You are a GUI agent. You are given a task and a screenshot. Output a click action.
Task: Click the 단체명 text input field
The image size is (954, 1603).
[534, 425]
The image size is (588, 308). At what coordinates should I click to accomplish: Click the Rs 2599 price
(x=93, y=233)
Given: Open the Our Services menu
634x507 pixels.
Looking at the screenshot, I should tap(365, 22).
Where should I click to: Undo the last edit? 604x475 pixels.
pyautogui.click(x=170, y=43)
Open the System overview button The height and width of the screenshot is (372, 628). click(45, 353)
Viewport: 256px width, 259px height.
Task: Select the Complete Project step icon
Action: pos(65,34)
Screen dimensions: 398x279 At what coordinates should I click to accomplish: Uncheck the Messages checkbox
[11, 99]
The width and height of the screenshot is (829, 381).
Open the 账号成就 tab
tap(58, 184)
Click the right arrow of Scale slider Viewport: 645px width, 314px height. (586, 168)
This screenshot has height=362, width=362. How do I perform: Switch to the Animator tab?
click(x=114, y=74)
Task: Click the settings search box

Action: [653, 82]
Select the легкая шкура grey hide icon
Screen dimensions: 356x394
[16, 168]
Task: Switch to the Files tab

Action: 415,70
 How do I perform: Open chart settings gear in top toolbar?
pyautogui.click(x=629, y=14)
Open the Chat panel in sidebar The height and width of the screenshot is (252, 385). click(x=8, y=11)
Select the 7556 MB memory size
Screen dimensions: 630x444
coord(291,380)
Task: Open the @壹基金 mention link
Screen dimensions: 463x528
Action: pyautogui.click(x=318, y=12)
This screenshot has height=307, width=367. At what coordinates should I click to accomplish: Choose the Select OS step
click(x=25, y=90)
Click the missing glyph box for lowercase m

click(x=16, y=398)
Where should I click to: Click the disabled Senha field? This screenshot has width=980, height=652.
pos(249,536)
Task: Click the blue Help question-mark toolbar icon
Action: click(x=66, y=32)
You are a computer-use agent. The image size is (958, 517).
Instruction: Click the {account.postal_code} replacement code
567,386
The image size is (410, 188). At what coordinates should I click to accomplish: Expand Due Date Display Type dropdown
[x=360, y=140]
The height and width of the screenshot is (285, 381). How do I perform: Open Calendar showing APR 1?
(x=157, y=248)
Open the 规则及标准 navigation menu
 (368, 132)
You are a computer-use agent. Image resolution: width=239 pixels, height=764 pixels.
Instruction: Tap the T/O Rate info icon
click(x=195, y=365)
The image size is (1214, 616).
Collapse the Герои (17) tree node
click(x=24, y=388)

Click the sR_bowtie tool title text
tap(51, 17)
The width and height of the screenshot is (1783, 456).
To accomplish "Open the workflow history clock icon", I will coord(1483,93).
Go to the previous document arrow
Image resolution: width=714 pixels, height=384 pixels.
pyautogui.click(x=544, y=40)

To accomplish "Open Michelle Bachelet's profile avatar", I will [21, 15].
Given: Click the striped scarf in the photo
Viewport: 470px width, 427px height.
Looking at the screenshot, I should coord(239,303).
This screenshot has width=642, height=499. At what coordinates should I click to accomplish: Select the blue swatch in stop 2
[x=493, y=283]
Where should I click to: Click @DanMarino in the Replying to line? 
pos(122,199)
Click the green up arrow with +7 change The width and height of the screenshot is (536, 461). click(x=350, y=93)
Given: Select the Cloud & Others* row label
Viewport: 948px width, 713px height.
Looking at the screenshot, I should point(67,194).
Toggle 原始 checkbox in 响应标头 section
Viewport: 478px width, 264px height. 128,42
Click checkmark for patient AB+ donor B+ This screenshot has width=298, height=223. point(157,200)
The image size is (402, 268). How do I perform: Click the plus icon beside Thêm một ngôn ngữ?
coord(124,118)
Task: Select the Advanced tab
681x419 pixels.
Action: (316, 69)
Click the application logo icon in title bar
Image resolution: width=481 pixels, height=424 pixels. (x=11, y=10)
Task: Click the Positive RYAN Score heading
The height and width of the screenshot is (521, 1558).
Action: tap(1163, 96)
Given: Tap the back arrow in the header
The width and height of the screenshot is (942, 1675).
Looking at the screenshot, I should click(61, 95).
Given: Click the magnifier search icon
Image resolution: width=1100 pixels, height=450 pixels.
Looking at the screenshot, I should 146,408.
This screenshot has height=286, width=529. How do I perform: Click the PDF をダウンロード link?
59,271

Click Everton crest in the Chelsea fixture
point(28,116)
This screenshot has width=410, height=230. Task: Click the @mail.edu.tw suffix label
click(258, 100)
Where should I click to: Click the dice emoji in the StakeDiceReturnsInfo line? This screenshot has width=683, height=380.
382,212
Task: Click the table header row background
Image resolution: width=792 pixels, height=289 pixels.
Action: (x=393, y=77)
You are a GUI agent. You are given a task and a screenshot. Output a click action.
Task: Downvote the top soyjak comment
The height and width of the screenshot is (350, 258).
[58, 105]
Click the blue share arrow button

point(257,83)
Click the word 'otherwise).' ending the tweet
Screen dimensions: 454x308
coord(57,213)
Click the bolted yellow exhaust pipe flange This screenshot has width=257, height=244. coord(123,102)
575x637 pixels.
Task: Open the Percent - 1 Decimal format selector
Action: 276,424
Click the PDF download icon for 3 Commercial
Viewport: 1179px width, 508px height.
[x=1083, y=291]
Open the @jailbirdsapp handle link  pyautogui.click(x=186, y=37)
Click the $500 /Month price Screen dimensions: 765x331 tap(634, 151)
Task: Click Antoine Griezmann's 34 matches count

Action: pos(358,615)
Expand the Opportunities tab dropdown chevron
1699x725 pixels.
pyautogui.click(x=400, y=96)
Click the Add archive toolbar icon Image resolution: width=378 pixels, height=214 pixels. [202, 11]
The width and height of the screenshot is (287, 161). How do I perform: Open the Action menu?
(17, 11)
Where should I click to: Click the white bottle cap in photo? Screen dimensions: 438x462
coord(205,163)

Work item
Return every line of the listing, word for word.

Output of the exercise
You are a GUI agent. You are given a task and a screenshot. Output a click action.
Task: Click the 단체명 text input field
The image size is (954, 1603).
[534, 425]
The image size is (588, 308). At what coordinates should I click to accomplish: Click the Rs 2599 price
(x=93, y=233)
Given: Open the Our Services menu
634x507 pixels.
Looking at the screenshot, I should tap(365, 22).
Where should I click to: Undo the last edit? 604x475 pixels.
pyautogui.click(x=170, y=43)
Open the System overview button The height and width of the screenshot is (372, 628). click(45, 353)
Viewport: 256px width, 259px height.
Task: Select the Complete Project step icon
Action: pos(65,34)
Screen dimensions: 398x279 At what coordinates should I click to accomplish: Uncheck the Messages checkbox
[11, 99]
The width and height of the screenshot is (829, 381).
Open the 账号成就 tab
tap(58, 184)
Click the right arrow of Scale slider Viewport: 645px width, 314px height. (586, 168)
This screenshot has height=362, width=362. How do I perform: Switch to the Animator tab?
click(x=114, y=74)
Task: Click the settings search box

Action: [653, 82]
Select the легкая шкура grey hide icon
Screen dimensions: 356x394
[16, 168]
Task: Switch to the Files tab

Action: 415,70
 How do I perform: Open chart settings gear in top toolbar?
pyautogui.click(x=629, y=14)
Open the Chat panel in sidebar The height and width of the screenshot is (252, 385). click(x=8, y=11)
Select the 7556 MB memory size
Screen dimensions: 630x444
coord(291,380)
Task: Open the @壹基金 mention link
Screen dimensions: 463x528
Action: pyautogui.click(x=318, y=12)
This screenshot has height=307, width=367. At what coordinates should I click to accomplish: Choose the Select OS step
click(x=25, y=90)
Click the missing glyph box for lowercase m

click(x=16, y=398)
Where should I click to: Click the disabled Senha field? This screenshot has width=980, height=652.
pos(249,536)
Task: Click the blue Help question-mark toolbar icon
Action: click(x=66, y=32)
You are a computer-use agent. The image size is (958, 517).
Instruction: Click the {account.postal_code} replacement code
567,386
The image size is (410, 188). At what coordinates should I click to accomplish: Expand Due Date Display Type dropdown
[x=360, y=140]
The height and width of the screenshot is (285, 381). How do I perform: Open Calendar showing APR 1?
(x=157, y=248)
Open the 规则及标准 navigation menu
 (368, 132)
You are a computer-use agent. Image resolution: width=239 pixels, height=764 pixels.
Instruction: Tap the T/O Rate info icon
click(x=195, y=365)
The image size is (1214, 616).
Collapse the Герои (17) tree node
click(x=24, y=388)

Click the sR_bowtie tool title text
tap(51, 17)
The width and height of the screenshot is (1783, 456).
To accomplish "Open the workflow history clock icon", I will coord(1483,93).
Go to the previous document arrow
Image resolution: width=714 pixels, height=384 pixels.
pyautogui.click(x=544, y=40)

To accomplish "Open Michelle Bachelet's profile avatar", I will [21, 15].
Given: Click the striped scarf in the photo
Viewport: 470px width, 427px height.
Looking at the screenshot, I should coord(239,303).
This screenshot has width=642, height=499. At what coordinates should I click to accomplish: Select the blue swatch in stop 2
[x=493, y=283]
Where should I click to: Click @DanMarino in the Replying to line? 
pos(122,199)
Click the green up arrow with +7 change The width and height of the screenshot is (536, 461). click(x=350, y=93)
Given: Select the Cloud & Others* row label
Viewport: 948px width, 713px height.
Looking at the screenshot, I should point(67,194).
Toggle 原始 checkbox in 响应标头 section
Viewport: 478px width, 264px height. 128,42
Click checkmark for patient AB+ donor B+ This screenshot has width=298, height=223. point(157,200)
The image size is (402, 268). How do I perform: Click the plus icon beside Thêm một ngôn ngữ?
coord(124,118)
Task: Select the Advanced tab
681x419 pixels.
Action: (316, 69)
Click the application logo icon in title bar
Image resolution: width=481 pixels, height=424 pixels. (x=11, y=10)
Task: Click the Positive RYAN Score heading
The height and width of the screenshot is (521, 1558).
Action: tap(1163, 96)
Given: Tap the back arrow in the header
The width and height of the screenshot is (942, 1675).
Looking at the screenshot, I should click(61, 95).
Given: Click the magnifier search icon
Image resolution: width=1100 pixels, height=450 pixels.
Looking at the screenshot, I should 146,408.
This screenshot has height=286, width=529. How do I perform: Click the PDF をダウンロード link?
59,271

Click Everton crest in the Chelsea fixture
point(28,116)
This screenshot has width=410, height=230. Task: Click the @mail.edu.tw suffix label
click(258, 100)
Where should I click to: Click the dice emoji in the StakeDiceReturnsInfo line? This screenshot has width=683, height=380.
382,212
Task: Click the table header row background
Image resolution: width=792 pixels, height=289 pixels.
Action: (x=393, y=77)
You are a GUI agent. You are given a task and a screenshot. Output a click action.
Task: Downvote the top soyjak comment
The height and width of the screenshot is (350, 258).
[58, 105]
Click the blue share arrow button

point(257,83)
Click the word 'otherwise).' ending the tweet
Screen dimensions: 454x308
coord(57,213)
Click the bolted yellow exhaust pipe flange This screenshot has width=257, height=244. coord(123,102)
575x637 pixels.
Task: Open the Percent - 1 Decimal format selector
Action: 276,424
Click the PDF download icon for 3 Commercial
Viewport: 1179px width, 508px height.
[x=1083, y=291]
Open the @jailbirdsapp handle link  pyautogui.click(x=186, y=37)
Click the $500 /Month price Screen dimensions: 765x331 tap(634, 151)
Task: Click Antoine Griezmann's 34 matches count

Action: pos(358,615)
Expand the Opportunities tab dropdown chevron
1699x725 pixels.
pyautogui.click(x=400, y=96)
Click the Add archive toolbar icon Image resolution: width=378 pixels, height=214 pixels. [202, 11]
The width and height of the screenshot is (287, 161). How do I perform: Open the Action menu?
(17, 11)
Where should I click to: Click the white bottle cap in photo? Screen dimensions: 438x462
coord(205,163)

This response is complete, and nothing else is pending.